The multitasking myth

The multitasker


By Rose

One of the many lovely aspects about being on vacation — in this case, in California with my family for the Thanksgiving holiday — is that  I don’t feel pressure to multitask the way I sometimes feel pressured to do during the work week.

On this particular vacation, I’m reading The Organized Mind: Thinking Straight in the Age of Information Overload by Daniel J. Levitin, and it’s a wonderful reminder about how that pressure to multitask is a myth that busy people tell themselves.

Levitin explains:

Earl Miller, a neuroscientist at MIT and one of the world experts on divided attention, says that our brains are not ‘wired to multi-task well. . . . When people think they’re multi-tasking, they’re actually just switching from one task to another very rapidly. And every time they do, there’s a cognitive cost in doing so.’

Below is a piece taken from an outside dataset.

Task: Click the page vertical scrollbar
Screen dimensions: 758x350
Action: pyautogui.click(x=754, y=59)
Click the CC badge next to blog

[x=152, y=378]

Levitin adds: “Even though we think we’re getting a lot done, ironically, multi-tasking makes us demonstrably less efficient.”

With the holiday season coming on, the pressure to do more with less time can feel even more intense. One technique that has helped me to ratchet down my trained proclivity to multitask has been to meditate.

Want to read more about multitasking? See if you can get through the two links below without hopping between browser tabs, checking your phone or otherwise multitasking. (Good luck — I know you can do it!)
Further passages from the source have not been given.